◆ **YOUR GOAL**: The range to repeat runs from the line with "Task: Click the 'in memory' caption text" to the last line below, both ends included; give it exactly and without pictures.

[Stored data entries]
────

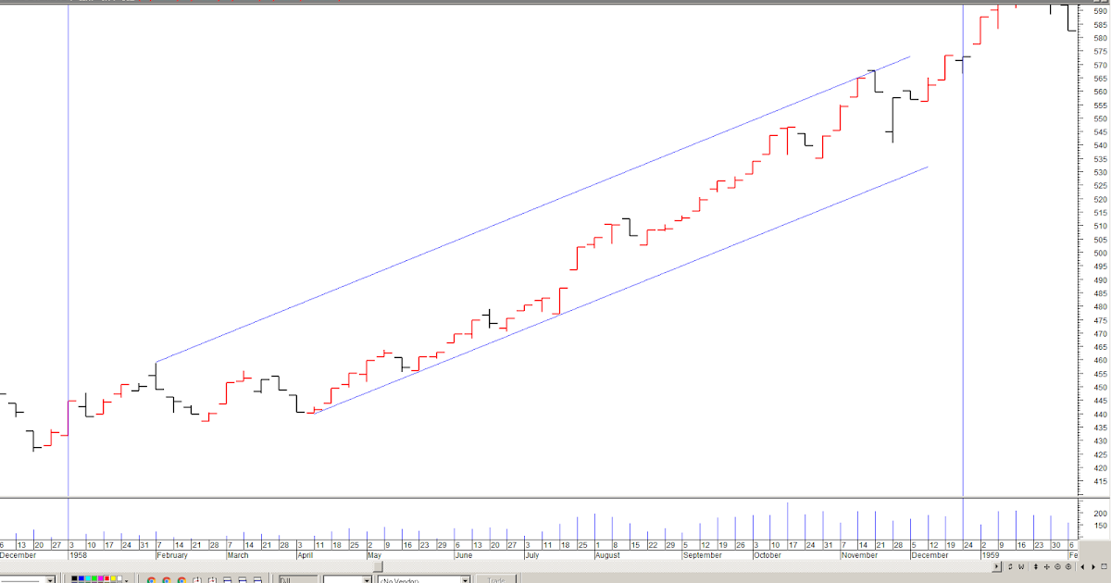Toggle the weekly timeframe W icon
The height and width of the screenshot is (583, 1111).
point(1020,566)
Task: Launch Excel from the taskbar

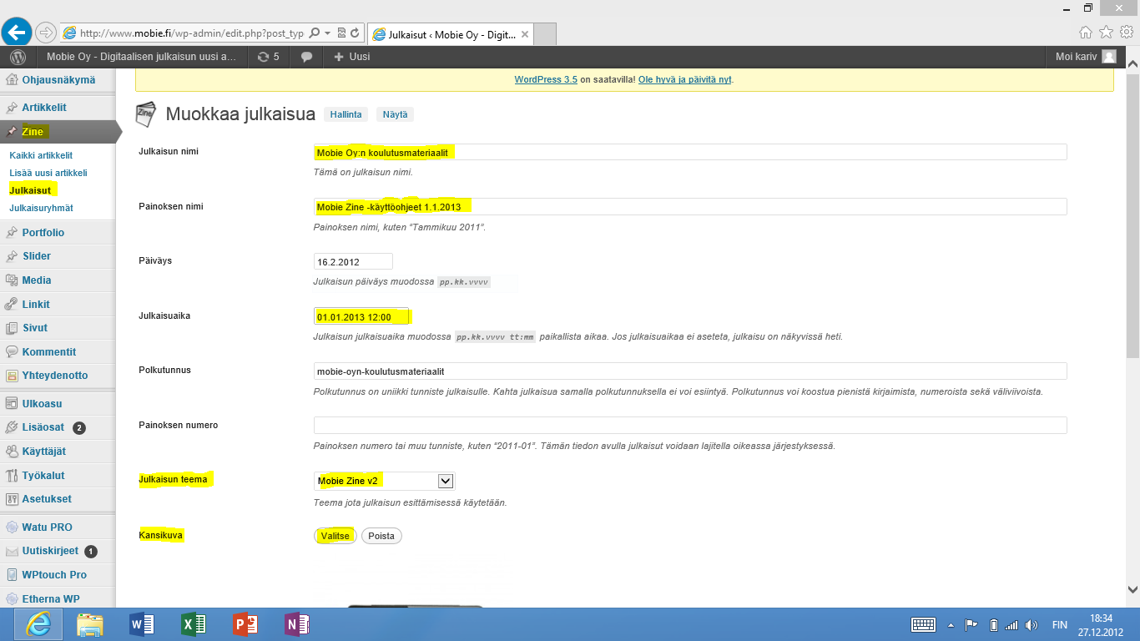Action: click(x=194, y=624)
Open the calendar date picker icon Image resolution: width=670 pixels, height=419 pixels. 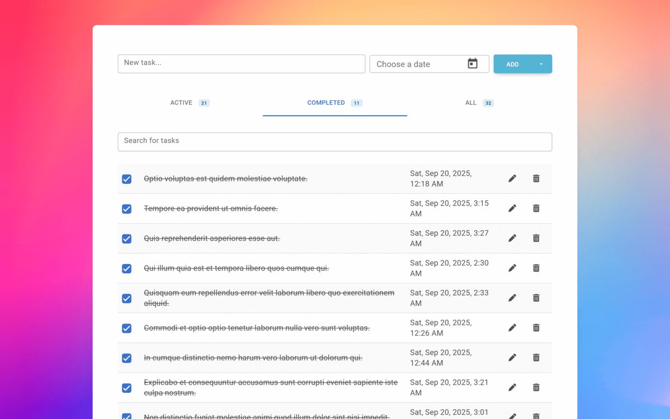point(472,64)
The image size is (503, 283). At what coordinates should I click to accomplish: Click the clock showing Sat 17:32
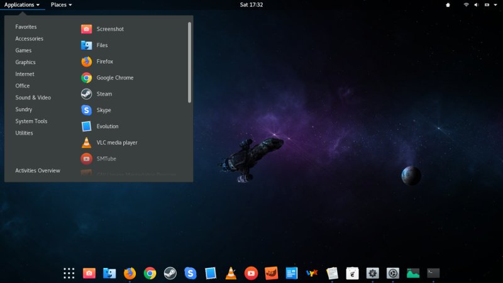[252, 4]
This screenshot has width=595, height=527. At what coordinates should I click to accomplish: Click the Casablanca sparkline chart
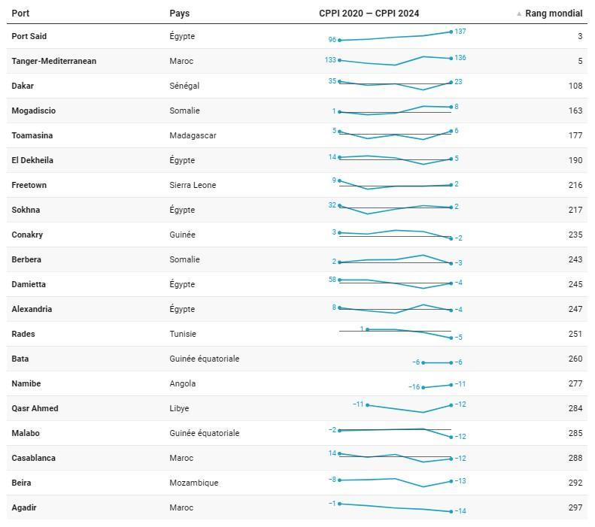pos(395,457)
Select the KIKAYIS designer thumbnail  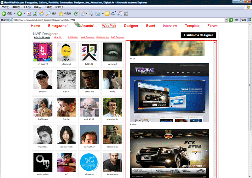tap(43, 52)
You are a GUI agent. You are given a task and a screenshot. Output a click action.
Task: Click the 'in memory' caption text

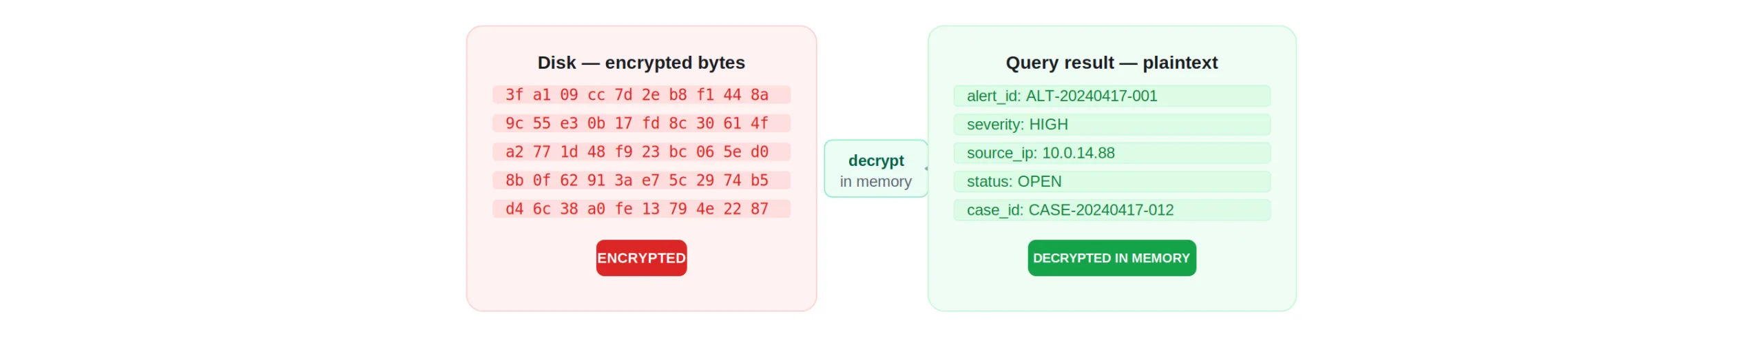tap(875, 182)
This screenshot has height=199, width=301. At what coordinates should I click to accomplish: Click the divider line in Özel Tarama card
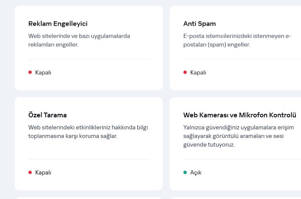tap(88, 159)
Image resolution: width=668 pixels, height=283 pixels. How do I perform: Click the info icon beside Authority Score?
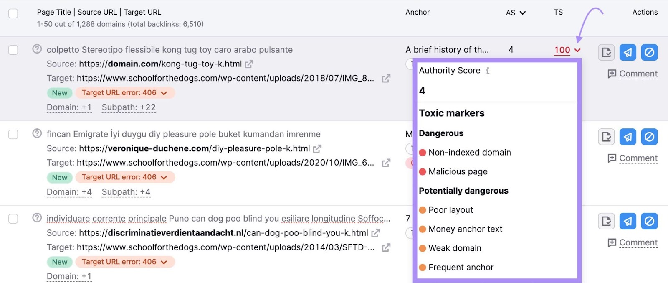coord(488,71)
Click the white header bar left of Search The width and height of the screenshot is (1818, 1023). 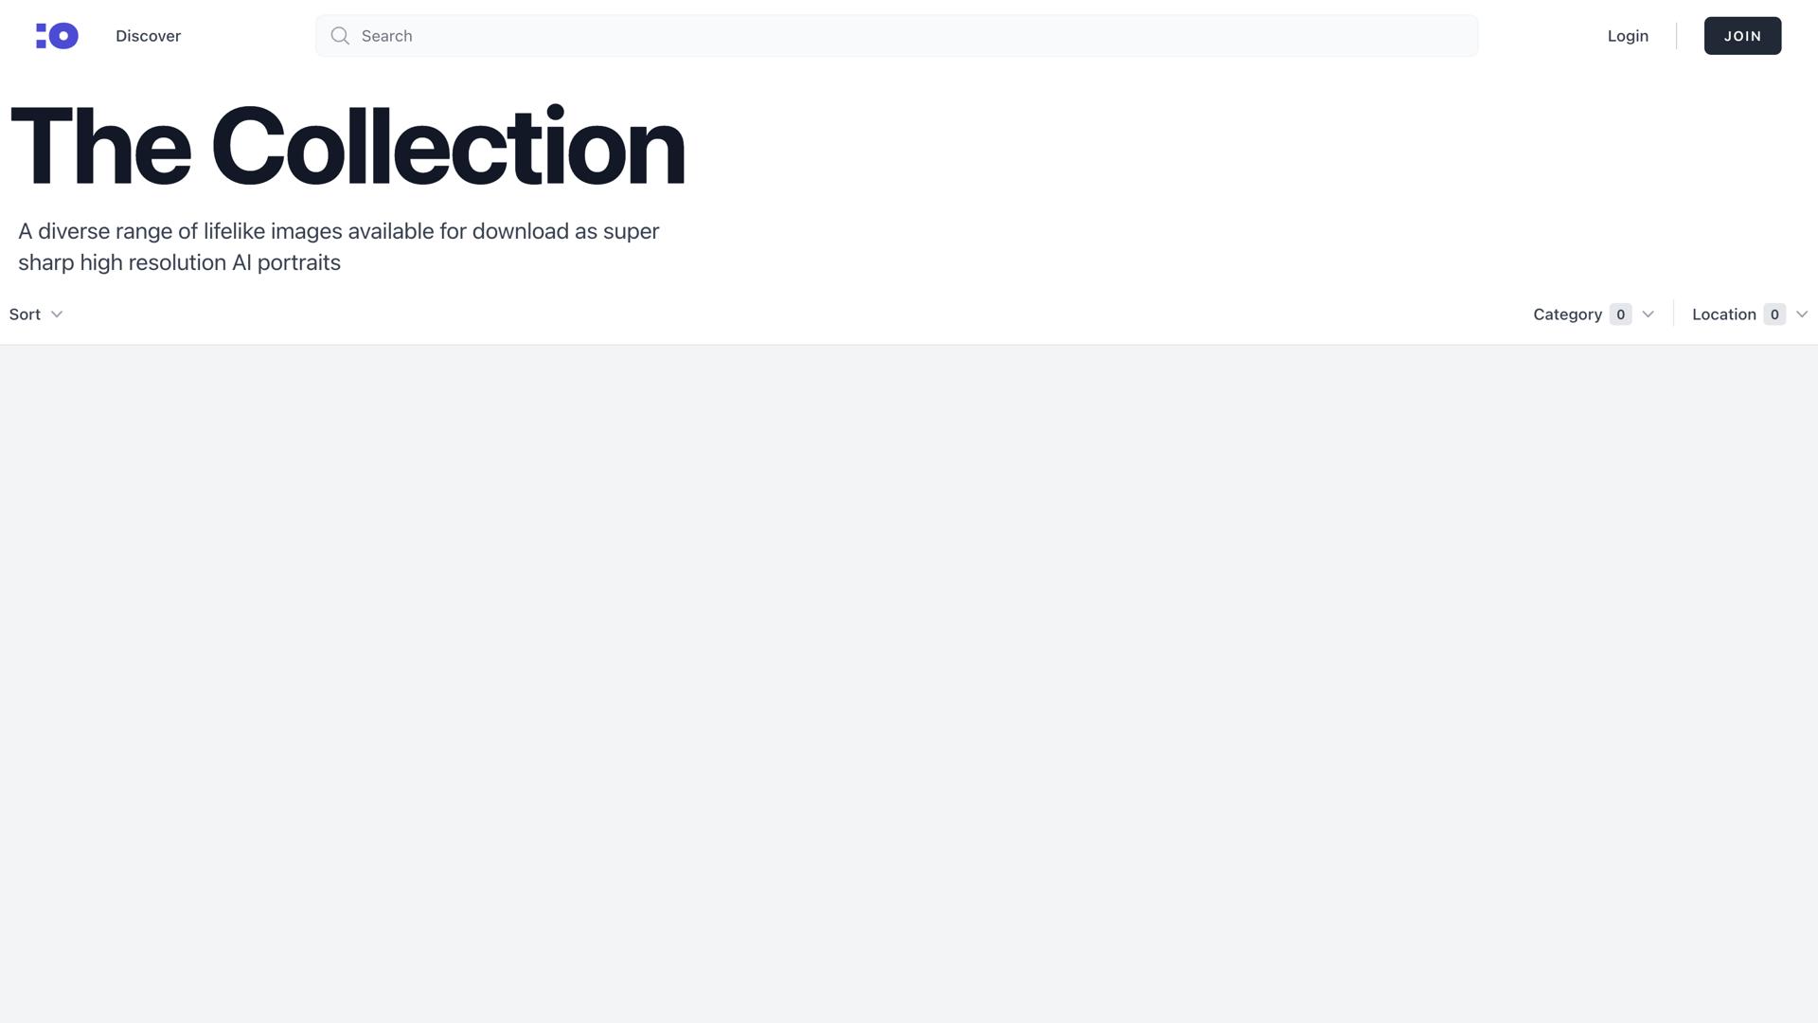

────

◆ **WRITTEN ANSWER**:
Task: Click the 'in memory' caption text

tap(875, 182)
This screenshot has height=199, width=301. At what coordinates should I click to accomplish: Click the divider line in Özel Tarama card
tap(88, 159)
Image resolution: width=668 pixels, height=283 pixels. How do I perform: Click the info icon beside Authority Score?
coord(488,71)
Click the white header bar left of Search The width and height of the screenshot is (1818, 1023). 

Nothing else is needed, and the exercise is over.